▸ **Problema scritto 1**:
Rispondi alle seguenti domande sul brano riportato più avanti, una per riga:
(a) Quali governi hanno messo sotto accusa la casa produttrice di surgelati?
(b) Di quale carne era fatto in realtà il ripieno dei cannelloni e delle lasagne surgelate?
(c) Su chi l'azienda ha ribaltato le accuse?

▸ **Brano fornito**:

Forse anche per questa ragione ha destato particolare indignazione e preoccupazione la notizia che una nota casa produttrice di surgelati è stata messa sotto accusa dal governo britannico – e in subordine, da quello francese – dopo la scoperta che il ripieno dei cannelloni e lasagne surgelate messi in commercio non era a base di carne bovina, come pubblicizzato, bensì di carne equina! L’azienda si è affrettata a dichiarare la propria estraneità agli addebiti, ribaltando le accuse sul fornitore (romeno) di materia prima, autore della subdola mistificazione.

Ora, le riflessioni che si aprono a seguito di questa vicenda sono molteplici, a parere di chi scrive.

▸ **Problema scritto 2**:
Individua, per favore, ogni riga dell'elenco che contiene la stringa "resolution" e trascrivila. Maiuscole e minuscole contano.

▸ **Insieme di dati**:
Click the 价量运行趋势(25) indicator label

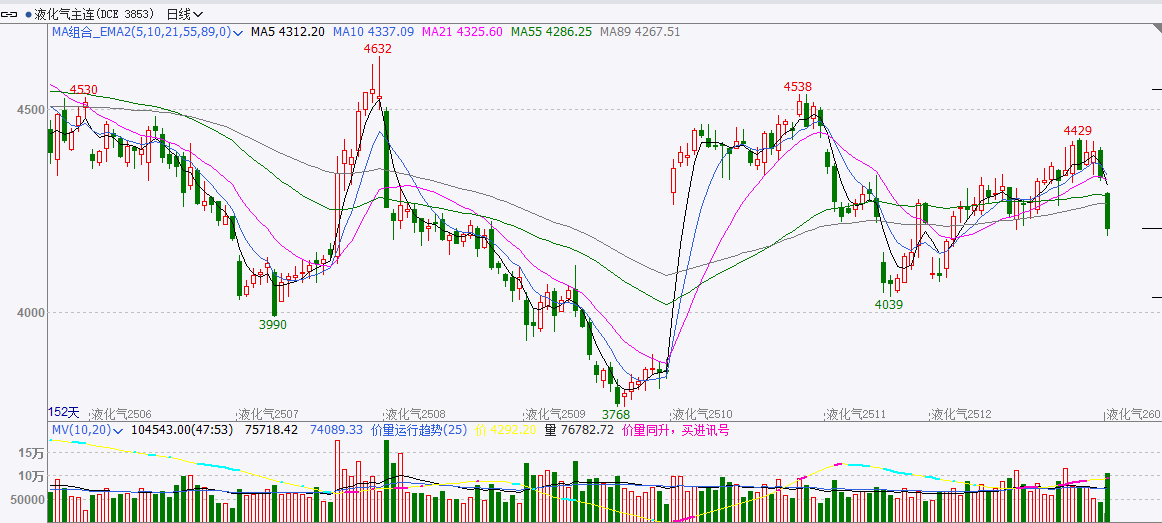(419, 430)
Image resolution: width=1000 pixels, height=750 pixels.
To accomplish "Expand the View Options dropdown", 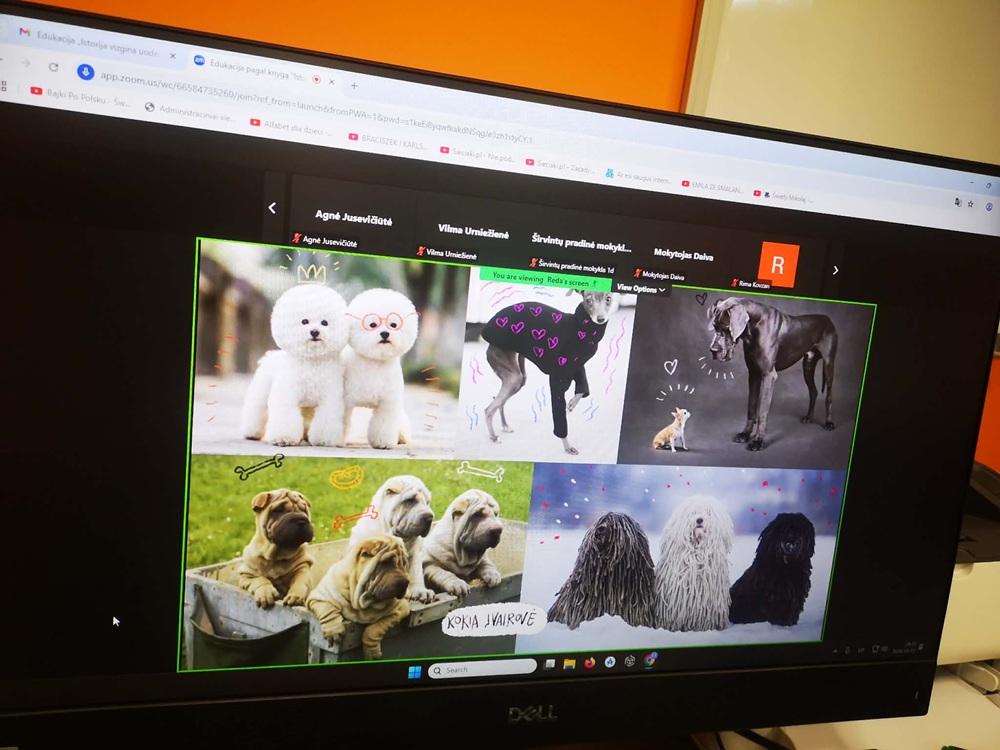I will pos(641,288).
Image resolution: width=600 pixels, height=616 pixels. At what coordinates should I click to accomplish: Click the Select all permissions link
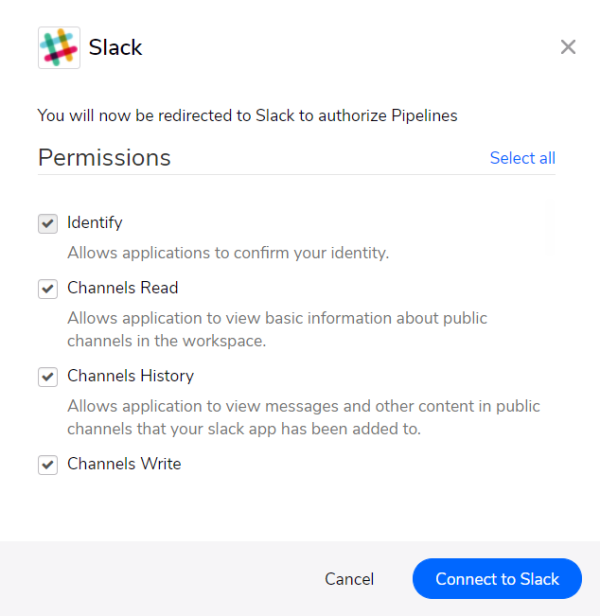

▸ **Risposta completa 1**:
(a) Il governo britannico e, in subordine, quello francese.
(b) Di carne equina, non bovina come pubblicizzato.
(c) Sul fornitore romeno di materia prima.

▸ **Risposta completa 2**:
Image resolution: width=1000 pixels, height=750 pixels.
Image resolution: width=600 pixels, height=616 pixels. At what coordinates should I click to accomplish: Click the Select all permissions link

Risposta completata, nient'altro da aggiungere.